Certain words can have different meaning depending on the topic, so if the text refers to Chicago, you know that it could be a place, a pop group, a music album or even a font. Depending on what kind of variation it is, you need to know what label you want to assign to this word.
When you identified the named entities, you want to find their relations.
Find the relations and disambiguate
Relations are what happened to who, when, where and so on. To get semantically meaningful results out of a piece of text you need to identify whom it is talking about, the time or date it refers to, the place it occurs, or the relationship between the named entities in the text.

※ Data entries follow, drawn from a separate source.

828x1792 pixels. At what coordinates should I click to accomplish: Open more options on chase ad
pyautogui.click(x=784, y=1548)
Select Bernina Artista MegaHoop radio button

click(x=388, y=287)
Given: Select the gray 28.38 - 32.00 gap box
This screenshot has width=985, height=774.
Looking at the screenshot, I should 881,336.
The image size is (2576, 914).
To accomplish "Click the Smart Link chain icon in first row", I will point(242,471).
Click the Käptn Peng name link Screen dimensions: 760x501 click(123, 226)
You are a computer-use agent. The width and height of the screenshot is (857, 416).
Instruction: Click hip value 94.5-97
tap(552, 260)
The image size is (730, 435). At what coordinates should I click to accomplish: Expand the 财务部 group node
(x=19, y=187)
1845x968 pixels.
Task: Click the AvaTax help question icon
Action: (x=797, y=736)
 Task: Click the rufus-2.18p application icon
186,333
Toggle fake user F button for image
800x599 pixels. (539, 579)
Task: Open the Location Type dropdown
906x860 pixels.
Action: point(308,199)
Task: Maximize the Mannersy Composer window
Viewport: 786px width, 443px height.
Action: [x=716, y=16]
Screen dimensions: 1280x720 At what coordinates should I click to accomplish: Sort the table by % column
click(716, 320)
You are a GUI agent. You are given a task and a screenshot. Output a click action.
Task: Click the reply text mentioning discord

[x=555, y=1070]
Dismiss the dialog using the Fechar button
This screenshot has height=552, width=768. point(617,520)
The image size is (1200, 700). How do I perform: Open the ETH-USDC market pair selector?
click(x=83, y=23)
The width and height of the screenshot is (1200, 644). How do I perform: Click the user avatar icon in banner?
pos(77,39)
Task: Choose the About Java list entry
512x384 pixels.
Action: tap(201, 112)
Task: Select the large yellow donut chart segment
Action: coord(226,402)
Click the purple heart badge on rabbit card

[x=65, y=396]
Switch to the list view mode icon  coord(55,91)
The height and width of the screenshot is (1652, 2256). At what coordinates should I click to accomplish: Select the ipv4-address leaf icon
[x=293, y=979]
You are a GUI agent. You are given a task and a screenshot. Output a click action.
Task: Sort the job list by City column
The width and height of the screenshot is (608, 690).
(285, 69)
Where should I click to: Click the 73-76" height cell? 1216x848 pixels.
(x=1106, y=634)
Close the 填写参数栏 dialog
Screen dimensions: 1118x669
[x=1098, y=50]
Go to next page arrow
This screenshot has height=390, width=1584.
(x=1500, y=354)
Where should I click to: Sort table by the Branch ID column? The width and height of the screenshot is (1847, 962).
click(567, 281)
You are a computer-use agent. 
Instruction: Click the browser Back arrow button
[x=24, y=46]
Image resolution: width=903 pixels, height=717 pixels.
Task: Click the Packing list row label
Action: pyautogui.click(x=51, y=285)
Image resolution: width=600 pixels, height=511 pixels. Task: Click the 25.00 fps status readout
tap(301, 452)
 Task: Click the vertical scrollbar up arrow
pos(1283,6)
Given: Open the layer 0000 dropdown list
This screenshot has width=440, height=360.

One of the hurdles when parsing text is disambiguating mentions in text and group them if they refer to the same entity. For instance, if you have a text saying "John meets Olivia," you can easily tell that it contains two separate entities. If the next sentence is using pronouns such as "He surprised her with a rose," then you need to resolve the pronouns so that you can group "He" and "John" together as the same entity and so on. You need both named entity recognition and relation extraction to do co-reference resolution so that you can group these.
Apply the right technique
The difficulty in information extraction is choosing the right features and labels to for the extraction task. The underlying technology and algorithms are relatively generic.
If you have well-defined data, for instance, fields like dates and phone numbers, you can use regular expressions to filter and parse the information. For other fields, it is common to use a machine learning approach where you set up a learning model that you then train over large datasets.
When building and training a model, it is beneficial and often necessary to use a supervised approach where you can inspect the efficiency of the model that you are making and fine tune it to get the results that you want.
What can you do with this information?
There are lots of business cases related to extracting information from bodies of text. For instances, named entities can be indexed and linked, which is very valuable for many organizations, especially ones that do business in areas related to search. Media organizations can also benefit from information extraction when they research news stories.
Sentiment analysis can be attributed to companies, products, and persons. You can analyze and even find potential new up- or downtrends and so gain a valuable market edge.
Text mining is all about mining for information, and while it is certainly tricky and challenging, applying this technology to your information stream can yield tremendous value.